- _Goal of the exercise_: Copy out the records below verbatim, everything from the start down to the line containing "center [772, 20].".

--- Data records Enclosed Below ---

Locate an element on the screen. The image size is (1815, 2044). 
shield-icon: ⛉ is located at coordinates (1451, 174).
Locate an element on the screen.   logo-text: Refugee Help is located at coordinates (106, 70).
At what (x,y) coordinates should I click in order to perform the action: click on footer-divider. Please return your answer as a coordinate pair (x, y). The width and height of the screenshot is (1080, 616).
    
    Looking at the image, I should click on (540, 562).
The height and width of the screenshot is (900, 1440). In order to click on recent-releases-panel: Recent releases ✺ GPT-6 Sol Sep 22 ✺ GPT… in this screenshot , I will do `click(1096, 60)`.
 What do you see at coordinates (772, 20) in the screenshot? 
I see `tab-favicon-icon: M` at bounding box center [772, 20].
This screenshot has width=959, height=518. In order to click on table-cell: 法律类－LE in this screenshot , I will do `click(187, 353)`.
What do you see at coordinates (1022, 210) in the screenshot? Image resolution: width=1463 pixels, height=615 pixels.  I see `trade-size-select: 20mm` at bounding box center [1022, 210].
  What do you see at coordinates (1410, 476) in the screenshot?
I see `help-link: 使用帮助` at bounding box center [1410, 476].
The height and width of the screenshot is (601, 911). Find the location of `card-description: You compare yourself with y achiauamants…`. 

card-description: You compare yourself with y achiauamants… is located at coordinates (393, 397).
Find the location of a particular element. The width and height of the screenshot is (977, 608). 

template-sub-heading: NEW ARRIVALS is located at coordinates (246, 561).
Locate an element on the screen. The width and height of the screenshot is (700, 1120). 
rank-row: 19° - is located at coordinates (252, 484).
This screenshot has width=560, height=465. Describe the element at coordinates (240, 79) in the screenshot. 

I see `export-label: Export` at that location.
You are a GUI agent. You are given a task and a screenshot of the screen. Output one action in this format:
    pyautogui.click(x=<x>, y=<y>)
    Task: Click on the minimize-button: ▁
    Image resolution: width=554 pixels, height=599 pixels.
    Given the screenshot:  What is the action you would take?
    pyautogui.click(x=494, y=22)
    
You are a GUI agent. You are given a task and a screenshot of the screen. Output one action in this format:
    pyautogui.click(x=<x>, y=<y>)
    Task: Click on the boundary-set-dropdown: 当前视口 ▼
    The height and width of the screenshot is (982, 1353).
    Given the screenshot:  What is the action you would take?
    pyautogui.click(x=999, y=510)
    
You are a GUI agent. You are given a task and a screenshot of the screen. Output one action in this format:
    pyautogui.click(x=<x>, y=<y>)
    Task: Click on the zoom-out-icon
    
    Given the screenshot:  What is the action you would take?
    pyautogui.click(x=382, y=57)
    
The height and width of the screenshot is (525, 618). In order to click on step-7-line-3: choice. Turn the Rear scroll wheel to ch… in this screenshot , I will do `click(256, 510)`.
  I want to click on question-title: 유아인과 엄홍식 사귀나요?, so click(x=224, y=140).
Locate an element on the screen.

--- End of Enclosed Data records ---

- _Your response_:
Locate an element on the screen. The image size is (1815, 2044). 
shield-icon: ⛉ is located at coordinates (1451, 174).
Locate an element on the screen.   logo-text: Refugee Help is located at coordinates (106, 70).
At what (x,y) coordinates should I click in order to perform the action: click on footer-divider. Please return your answer as a coordinate pair (x, y). The width and height of the screenshot is (1080, 616).
    
    Looking at the image, I should click on (540, 562).
The height and width of the screenshot is (900, 1440). In order to click on recent-releases-panel: Recent releases ✺ GPT-6 Sol Sep 22 ✺ GPT… in this screenshot , I will do `click(1096, 60)`.
 What do you see at coordinates (772, 20) in the screenshot? 
I see `tab-favicon-icon: M` at bounding box center [772, 20].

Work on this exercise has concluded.